**What you should do**
Pictures aside, repeat all the entries below exactly as they appear.

**Excerpts from a dataset**

^^^^^^^^^^^^^^^^

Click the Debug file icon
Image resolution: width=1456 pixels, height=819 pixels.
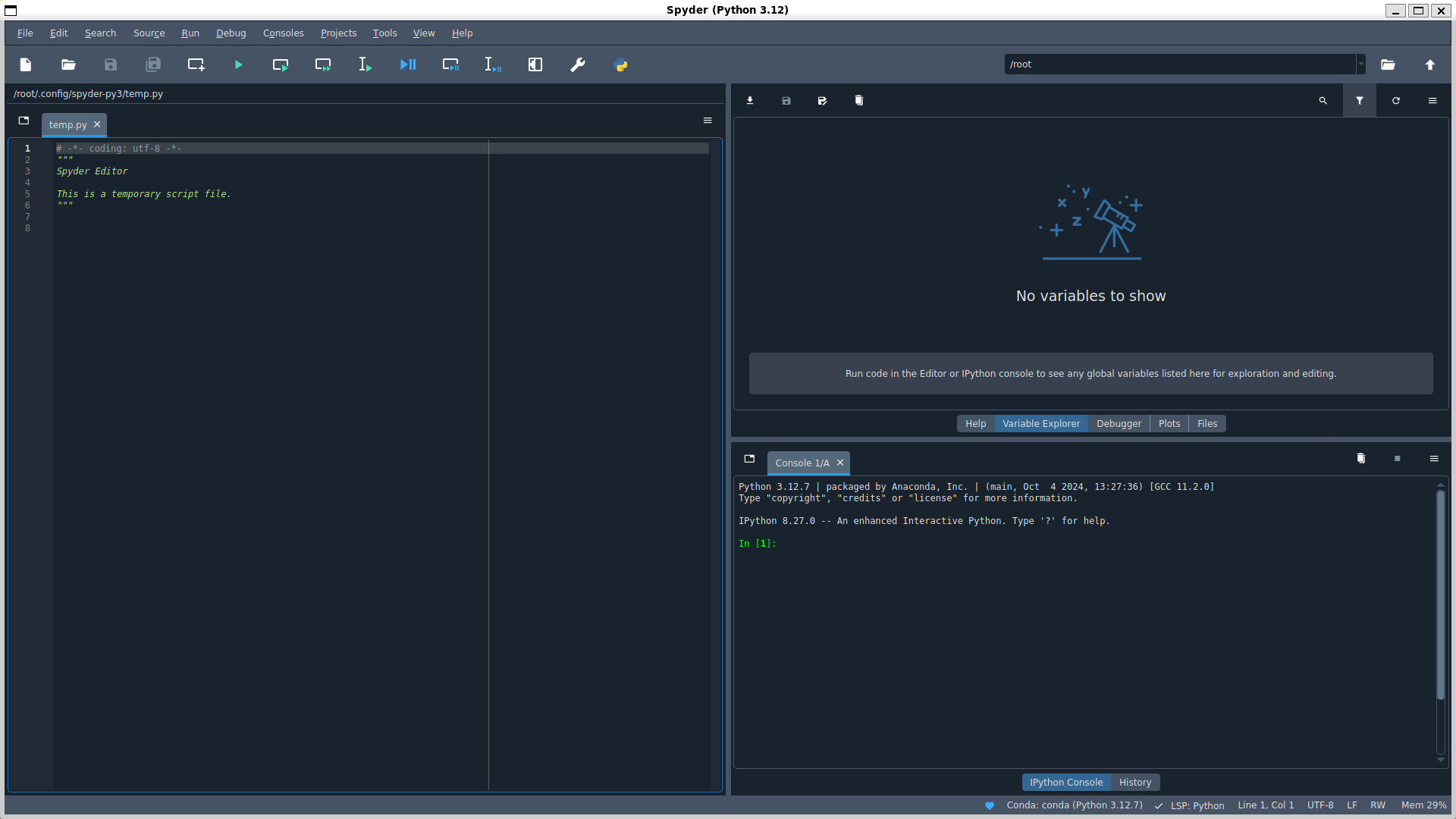tap(408, 65)
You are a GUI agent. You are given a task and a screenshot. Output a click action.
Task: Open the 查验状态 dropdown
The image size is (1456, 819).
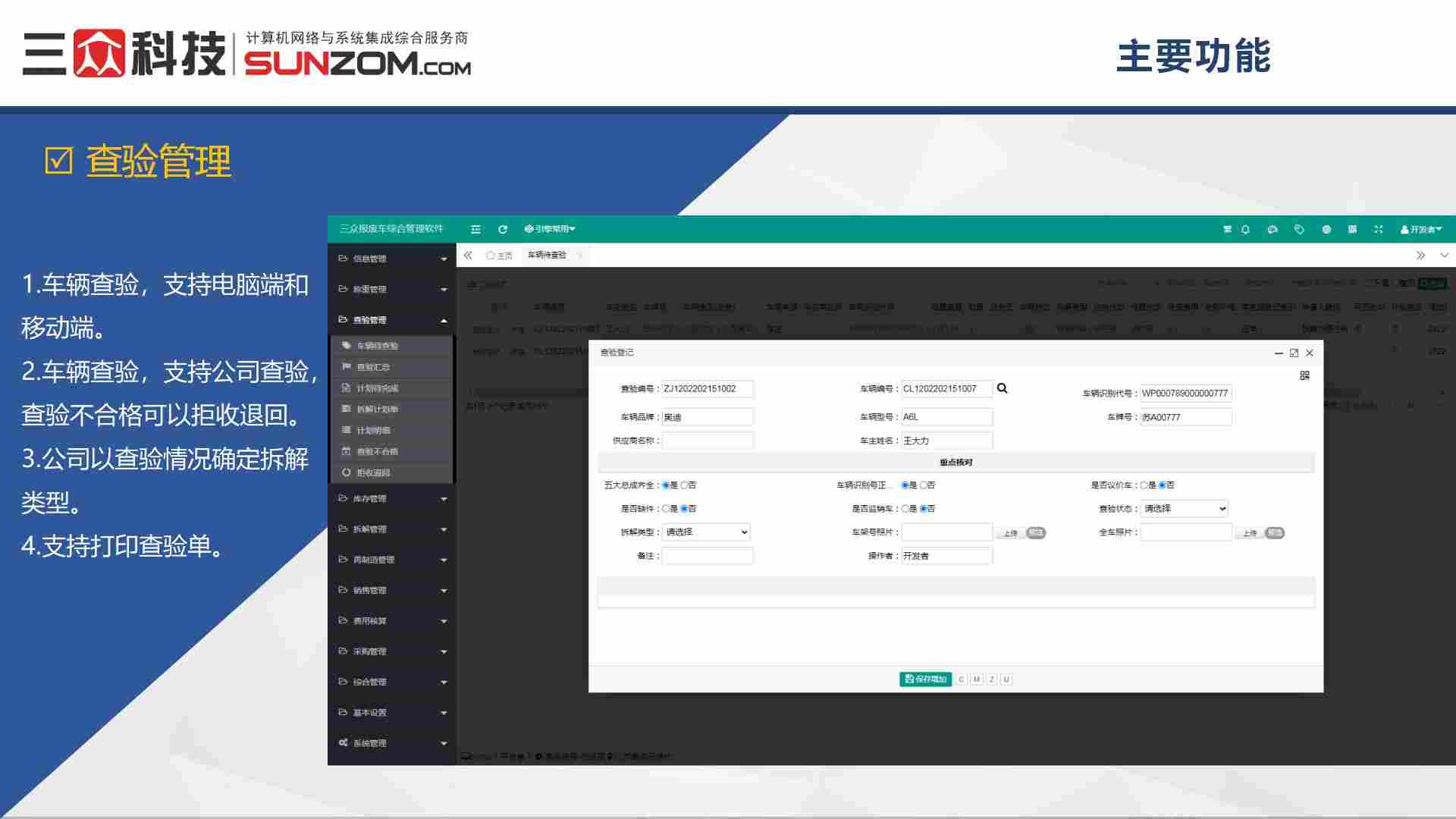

^^^^^^^^^^^^^^^^

**Solution**
Click the Debug file icon
Image resolution: width=1456 pixels, height=819 pixels.
tap(408, 65)
You are a GUI agent. You are given a task and a screenshot. Output a click action.
Task: Open the 查验状态 dropdown
The image size is (1456, 819).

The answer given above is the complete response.